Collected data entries
--- START ---

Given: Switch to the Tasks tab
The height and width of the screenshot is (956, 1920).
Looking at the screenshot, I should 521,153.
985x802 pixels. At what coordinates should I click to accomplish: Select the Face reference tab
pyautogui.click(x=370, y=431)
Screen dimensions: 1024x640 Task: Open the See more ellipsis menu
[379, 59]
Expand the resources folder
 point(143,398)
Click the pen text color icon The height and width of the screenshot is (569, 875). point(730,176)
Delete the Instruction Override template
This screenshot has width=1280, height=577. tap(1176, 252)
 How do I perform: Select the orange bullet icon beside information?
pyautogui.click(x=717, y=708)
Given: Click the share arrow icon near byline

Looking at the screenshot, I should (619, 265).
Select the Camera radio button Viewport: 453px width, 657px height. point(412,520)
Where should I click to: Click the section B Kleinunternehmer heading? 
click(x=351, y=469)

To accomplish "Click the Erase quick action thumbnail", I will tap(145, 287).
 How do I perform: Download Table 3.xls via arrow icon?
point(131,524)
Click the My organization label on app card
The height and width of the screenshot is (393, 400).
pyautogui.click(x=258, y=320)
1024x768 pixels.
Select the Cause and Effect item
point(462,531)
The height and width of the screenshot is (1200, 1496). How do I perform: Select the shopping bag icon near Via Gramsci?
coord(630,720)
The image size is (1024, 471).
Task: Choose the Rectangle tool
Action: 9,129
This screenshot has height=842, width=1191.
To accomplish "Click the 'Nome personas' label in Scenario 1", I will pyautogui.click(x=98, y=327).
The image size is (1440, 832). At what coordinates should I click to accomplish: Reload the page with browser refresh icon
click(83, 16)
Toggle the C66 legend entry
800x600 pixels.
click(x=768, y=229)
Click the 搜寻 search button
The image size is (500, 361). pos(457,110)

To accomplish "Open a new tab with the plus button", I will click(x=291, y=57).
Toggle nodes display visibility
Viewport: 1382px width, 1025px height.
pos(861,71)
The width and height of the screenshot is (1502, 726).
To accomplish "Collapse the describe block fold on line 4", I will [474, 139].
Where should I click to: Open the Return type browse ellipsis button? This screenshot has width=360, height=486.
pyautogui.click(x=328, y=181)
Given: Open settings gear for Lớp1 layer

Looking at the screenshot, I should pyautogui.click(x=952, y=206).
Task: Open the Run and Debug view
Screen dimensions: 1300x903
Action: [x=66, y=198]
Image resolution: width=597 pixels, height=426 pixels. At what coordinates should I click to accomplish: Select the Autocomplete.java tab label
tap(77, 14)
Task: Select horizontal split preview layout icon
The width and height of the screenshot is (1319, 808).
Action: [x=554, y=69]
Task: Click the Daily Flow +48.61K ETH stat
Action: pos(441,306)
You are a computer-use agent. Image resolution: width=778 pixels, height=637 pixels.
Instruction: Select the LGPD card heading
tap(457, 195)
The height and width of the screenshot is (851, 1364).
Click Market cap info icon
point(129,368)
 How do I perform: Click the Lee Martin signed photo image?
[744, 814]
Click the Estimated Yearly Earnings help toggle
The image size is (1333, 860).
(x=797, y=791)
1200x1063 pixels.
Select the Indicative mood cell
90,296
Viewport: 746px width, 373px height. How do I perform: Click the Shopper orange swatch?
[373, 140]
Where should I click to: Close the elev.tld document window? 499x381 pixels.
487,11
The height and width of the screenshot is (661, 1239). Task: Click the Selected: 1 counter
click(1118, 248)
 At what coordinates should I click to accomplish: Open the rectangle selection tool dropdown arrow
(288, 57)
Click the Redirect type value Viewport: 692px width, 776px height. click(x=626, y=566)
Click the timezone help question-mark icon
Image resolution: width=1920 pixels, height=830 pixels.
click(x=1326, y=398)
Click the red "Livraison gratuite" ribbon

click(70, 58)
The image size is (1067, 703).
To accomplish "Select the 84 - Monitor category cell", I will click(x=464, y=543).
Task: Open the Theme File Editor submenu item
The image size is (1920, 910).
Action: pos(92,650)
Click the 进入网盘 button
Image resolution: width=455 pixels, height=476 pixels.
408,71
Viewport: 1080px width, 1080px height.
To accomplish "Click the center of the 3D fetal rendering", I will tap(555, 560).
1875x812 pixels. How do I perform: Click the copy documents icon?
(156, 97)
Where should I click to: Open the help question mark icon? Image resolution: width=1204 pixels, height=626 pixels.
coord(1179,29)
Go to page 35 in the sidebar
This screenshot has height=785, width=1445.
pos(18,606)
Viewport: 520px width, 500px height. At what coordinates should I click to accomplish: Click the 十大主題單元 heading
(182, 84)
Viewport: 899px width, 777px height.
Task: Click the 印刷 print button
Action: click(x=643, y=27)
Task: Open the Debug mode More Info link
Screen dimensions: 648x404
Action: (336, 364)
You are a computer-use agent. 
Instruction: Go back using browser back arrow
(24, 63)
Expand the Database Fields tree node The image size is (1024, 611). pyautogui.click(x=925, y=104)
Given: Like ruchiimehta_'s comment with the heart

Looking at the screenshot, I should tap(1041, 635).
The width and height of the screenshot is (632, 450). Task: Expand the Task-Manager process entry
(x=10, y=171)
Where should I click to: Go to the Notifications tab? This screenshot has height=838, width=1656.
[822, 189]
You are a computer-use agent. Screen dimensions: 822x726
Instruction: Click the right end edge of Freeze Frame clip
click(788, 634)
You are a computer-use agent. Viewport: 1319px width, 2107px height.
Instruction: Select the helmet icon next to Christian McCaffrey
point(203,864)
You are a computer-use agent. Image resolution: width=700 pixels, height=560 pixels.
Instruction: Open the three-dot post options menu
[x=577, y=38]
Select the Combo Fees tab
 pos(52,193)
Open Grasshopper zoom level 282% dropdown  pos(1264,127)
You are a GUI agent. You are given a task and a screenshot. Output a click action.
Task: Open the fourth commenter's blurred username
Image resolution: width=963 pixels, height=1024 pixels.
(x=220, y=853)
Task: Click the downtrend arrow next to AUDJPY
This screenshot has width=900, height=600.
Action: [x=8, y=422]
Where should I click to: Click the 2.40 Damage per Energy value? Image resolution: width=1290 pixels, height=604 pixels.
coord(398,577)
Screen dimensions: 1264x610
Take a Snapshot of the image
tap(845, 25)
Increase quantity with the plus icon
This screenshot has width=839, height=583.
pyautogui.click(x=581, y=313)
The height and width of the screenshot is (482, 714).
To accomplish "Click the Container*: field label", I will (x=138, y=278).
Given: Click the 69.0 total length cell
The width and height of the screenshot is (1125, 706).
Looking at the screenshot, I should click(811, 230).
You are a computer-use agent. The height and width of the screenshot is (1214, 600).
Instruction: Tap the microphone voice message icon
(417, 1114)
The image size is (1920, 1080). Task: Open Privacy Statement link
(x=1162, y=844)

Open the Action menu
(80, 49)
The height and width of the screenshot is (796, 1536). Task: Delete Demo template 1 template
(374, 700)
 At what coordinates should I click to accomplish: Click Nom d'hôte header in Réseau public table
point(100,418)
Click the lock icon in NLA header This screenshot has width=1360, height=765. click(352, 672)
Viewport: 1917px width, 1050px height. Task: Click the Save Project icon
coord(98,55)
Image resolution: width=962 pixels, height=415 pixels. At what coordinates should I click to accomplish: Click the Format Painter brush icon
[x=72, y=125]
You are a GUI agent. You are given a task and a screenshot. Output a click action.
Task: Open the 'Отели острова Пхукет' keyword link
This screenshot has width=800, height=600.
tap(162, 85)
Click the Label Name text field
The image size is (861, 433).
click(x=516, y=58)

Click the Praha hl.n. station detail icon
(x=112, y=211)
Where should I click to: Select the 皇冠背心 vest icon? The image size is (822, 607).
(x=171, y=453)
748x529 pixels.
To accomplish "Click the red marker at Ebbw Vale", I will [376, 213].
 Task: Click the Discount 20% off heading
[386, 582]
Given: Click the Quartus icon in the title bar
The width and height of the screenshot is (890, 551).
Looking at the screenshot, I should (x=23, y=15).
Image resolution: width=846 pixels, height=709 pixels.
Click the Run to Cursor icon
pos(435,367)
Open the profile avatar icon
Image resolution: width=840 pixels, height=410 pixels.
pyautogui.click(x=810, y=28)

--- END ---

DESCRIPTION OF THE TASK: State the number of lines above that include "Debug", and nothing further.

FINISHED EXERCISE: 2